Your task ->
Render every line of the entries below as a Markdown table with a Row column for the row number and a Text column for the line. Leave out blank lines.

Provided records ->

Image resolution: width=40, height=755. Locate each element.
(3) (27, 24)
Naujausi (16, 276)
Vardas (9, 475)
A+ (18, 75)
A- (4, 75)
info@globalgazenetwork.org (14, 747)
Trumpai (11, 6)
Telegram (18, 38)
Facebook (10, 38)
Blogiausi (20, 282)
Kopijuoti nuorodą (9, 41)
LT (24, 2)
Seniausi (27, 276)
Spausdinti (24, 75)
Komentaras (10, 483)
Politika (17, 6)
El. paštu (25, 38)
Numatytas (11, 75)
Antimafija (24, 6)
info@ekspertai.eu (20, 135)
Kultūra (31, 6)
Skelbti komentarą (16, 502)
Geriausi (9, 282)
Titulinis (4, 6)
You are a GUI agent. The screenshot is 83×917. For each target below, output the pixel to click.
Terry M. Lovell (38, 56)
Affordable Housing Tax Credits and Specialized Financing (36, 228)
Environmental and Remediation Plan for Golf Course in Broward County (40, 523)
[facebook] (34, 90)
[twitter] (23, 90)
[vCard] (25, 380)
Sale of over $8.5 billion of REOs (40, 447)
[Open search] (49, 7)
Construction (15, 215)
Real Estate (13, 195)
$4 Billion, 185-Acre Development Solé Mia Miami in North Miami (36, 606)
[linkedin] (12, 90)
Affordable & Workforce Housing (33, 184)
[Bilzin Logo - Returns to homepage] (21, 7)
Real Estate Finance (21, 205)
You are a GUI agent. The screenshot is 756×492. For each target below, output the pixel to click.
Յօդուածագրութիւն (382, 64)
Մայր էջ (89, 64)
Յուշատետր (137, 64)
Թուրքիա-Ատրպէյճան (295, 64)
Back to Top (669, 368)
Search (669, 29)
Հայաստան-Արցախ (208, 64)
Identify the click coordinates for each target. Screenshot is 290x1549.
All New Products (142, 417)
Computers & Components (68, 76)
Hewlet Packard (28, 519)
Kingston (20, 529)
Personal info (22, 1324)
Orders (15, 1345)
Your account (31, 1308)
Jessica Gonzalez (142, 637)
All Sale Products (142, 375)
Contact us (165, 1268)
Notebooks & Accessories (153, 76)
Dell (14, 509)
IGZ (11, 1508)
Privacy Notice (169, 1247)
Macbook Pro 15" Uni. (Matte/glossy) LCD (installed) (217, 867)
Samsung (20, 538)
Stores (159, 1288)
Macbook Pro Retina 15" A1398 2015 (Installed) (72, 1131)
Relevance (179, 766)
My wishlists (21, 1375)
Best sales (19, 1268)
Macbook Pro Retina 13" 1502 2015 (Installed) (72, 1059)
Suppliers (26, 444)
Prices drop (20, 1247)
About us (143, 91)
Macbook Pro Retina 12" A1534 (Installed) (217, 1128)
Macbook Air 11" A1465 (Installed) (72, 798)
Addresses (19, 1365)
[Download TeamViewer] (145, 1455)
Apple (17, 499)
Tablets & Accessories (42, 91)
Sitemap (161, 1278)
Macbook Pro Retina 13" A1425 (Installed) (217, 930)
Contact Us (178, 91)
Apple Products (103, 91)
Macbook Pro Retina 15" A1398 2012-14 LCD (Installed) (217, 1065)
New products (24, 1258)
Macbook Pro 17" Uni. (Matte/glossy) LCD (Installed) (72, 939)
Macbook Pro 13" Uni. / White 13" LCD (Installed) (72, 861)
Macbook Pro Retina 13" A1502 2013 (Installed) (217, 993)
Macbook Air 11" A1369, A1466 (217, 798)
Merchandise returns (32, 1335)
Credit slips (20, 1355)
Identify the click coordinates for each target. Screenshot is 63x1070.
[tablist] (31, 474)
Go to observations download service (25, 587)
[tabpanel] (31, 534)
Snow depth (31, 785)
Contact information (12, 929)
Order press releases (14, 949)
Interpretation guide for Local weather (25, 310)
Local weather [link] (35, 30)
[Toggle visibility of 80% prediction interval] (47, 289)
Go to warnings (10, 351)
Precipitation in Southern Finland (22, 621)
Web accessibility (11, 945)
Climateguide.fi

Solution for this exercise ->
| Row | Text |
|---|---|
| 1 | Image resolution: width=40, height=755. Locate each element. |
| 2 | (3) (27, 24) |
| 3 | Naujausi (16, 276) |
| 4 | Vardas (9, 475) |
| 5 | A+ (18, 75) |
| 6 | A- (4, 75) |
| 7 | info@globalgazenetwork.org (14, 747) |
| 8 | Trumpai (11, 6) |
| 9 | Telegram (18, 38) |
| 10 | Facebook (10, 38) |
| 11 | Blogiausi (20, 282) |
| 12 | Kopijuoti nuorodą (9, 41) |
| 13 | LT (24, 2) |
| 14 | Seniausi (27, 276) |
| 15 | Spausdinti (24, 75) |
| 16 | Komentaras (10, 483) |
| 17 | Politika (17, 6) |
| 18 | El. paštu (25, 38) |
| 19 | Numatytas (11, 75) |
| 20 | Antimafija (24, 6) |
| 21 | info@ekspertai.eu (20, 135) |
| 22 | Kultūra (31, 6) |
| 23 | Skelbti komentarą (16, 502) |
| 24 | Geriausi (9, 282) |
| 25 | Titulinis (4, 6) |
| 26 | You are a GUI agent. The screenshot is 83×917. For each target below, output the pixel to click. |
| 27 | Terry M. Lovell (38, 56) |
| 28 | Affordable Housing Tax Credits and Specialized Financing (36, 228) |
| 29 | Environmental and Remediation Plan for Golf Course in Broward County (40, 523) |
| 30 | [facebook] (34, 90) |
| 31 | [twitter] (23, 90) |
| 32 | [vCard] (25, 380) |
| 33 | Sale of over $8.5 billion of REOs (40, 447) |
| 34 | [Open search] (49, 7) |
| 35 | Construction (15, 215) |
| 36 | Real Estate (13, 195) |
| 37 | $4 Billion, 185-Acre Development Solé Mia Miami in North Miami (36, 606) |
| 38 | [linkedin] (12, 90) |
| 39 | Affordable & Workforce Housing (33, 184) |
| 40 | [Bilzin Logo - Returns to homepage] (21, 7) |
| 41 | Real Estate Finance (21, 205) |
| 42 | You are a GUI agent. The screenshot is 756×492. For each target below, output the pixel to click. |
| 43 | Յօդուածագրութիւն (382, 64) |
| 44 | Մայր էջ (89, 64) |
| 45 | Յուշատետր (137, 64) |
| 46 | Թուրքիա-Ատրպէյճան (295, 64) |
| 47 | Back to Top (669, 368) |
| 48 | Search (669, 29) |
| 49 | Հայաստան-Արցախ (208, 64) |
| 50 | Identify the click coordinates for each target. Screenshot is 290x1549. |
| 51 | All New Products (142, 417) |
| 52 | Computers & Components (68, 76) |
| 53 | Hewlet Packard (28, 519) |
| 54 | Kingston (20, 529) |
| 55 | Personal info (22, 1324) |
| 56 | Orders (15, 1345) |
| 57 | Your account (31, 1308) |
| 58 | Jessica Gonzalez (142, 637) |
| 59 | All Sale Products (142, 375) |
| 60 | Contact us (165, 1268) |
| 61 | Notebooks & Accessories (153, 76) |
| 62 | Dell (14, 509) |
| 63 | IGZ (11, 1508) |
| 64 | Privacy Notice (169, 1247) |
| 65 | Macbook Pro 15" Uni. (Matte/glossy) LCD (installed) (217, 867) |
| 66 | Samsung (20, 538) |
| 67 | Stores (159, 1288) |
| 68 | Macbook Pro Retina 15" A1398 2015 (Installed) (72, 1131) |
| 69 | Relevance (179, 766) |
| 70 | My wishlists (21, 1375) |
| 71 | Best sales (19, 1268) |
| 72 | Macbook Pro Retina 13" 1502 2015 (Installed) (72, 1059) |
| 73 | Suppliers (26, 444) |
| 74 | Prices drop (20, 1247) |
| 75 | About us (143, 91) |
| 76 | Macbook Pro Retina 12" A1534 (Installed) (217, 1128) |
| 77 | Macbook Air 11" A1465 (Installed) (72, 798) |
| 78 | Addresses (19, 1365) |
| 79 | [Download TeamViewer] (145, 1455) |
| 80 | Apple (17, 499) |
| 81 | Tablets & Accessories (42, 91) |
| 82 | Sitemap (161, 1278) |
| 83 | Macbook Pro Retina 13" A1425 (Installed) (217, 930) |
| 84 | Contact Us (178, 91) |
| 85 | Apple Products (103, 91) |
| 86 | Macbook Pro Retina 15" A1398 2012-14 LCD (Installed) (217, 1065) |
| 87 | New products (24, 1258) |
| 88 | Macbook Pro 17" Uni. (Matte/glossy) LCD (Installed) (72, 939) |
| 89 | Macbook Pro 13" Uni. / White 13" LCD (Installed) (72, 861) |
| 90 | Macbook Pro Retina 13" A1502 2013 (Installed) (217, 993) |
| 91 | Macbook Air 11" A1369, A1466 (217, 798) |
| 92 | Merchandise returns (32, 1335) |
| 93 | Credit slips (20, 1355) |
| 94 | Identify the click coordinates for each target. Screenshot is 63x1070. |
| 95 | [tablist] (31, 474) |
| 96 | Go to observations download service (25, 587) |
| 97 | [tabpanel] (31, 534) |
| 98 | Snow depth (31, 785) |
| 99 | Contact information (12, 929) |
| 100 | Order press releases (14, 949) |
| 101 | Interpretation guide for Local weather (25, 310) |
| 102 | Local weather [link] (35, 30) |
| 103 | [Toggle visibility of 80% prediction interval] (47, 289) |
| 104 | Go to warnings (10, 351) |
| 105 | Precipitation in Southern Finland (22, 621) |
| 106 | Web accessibility (11, 945) |
| 107 | Climateguide.fi |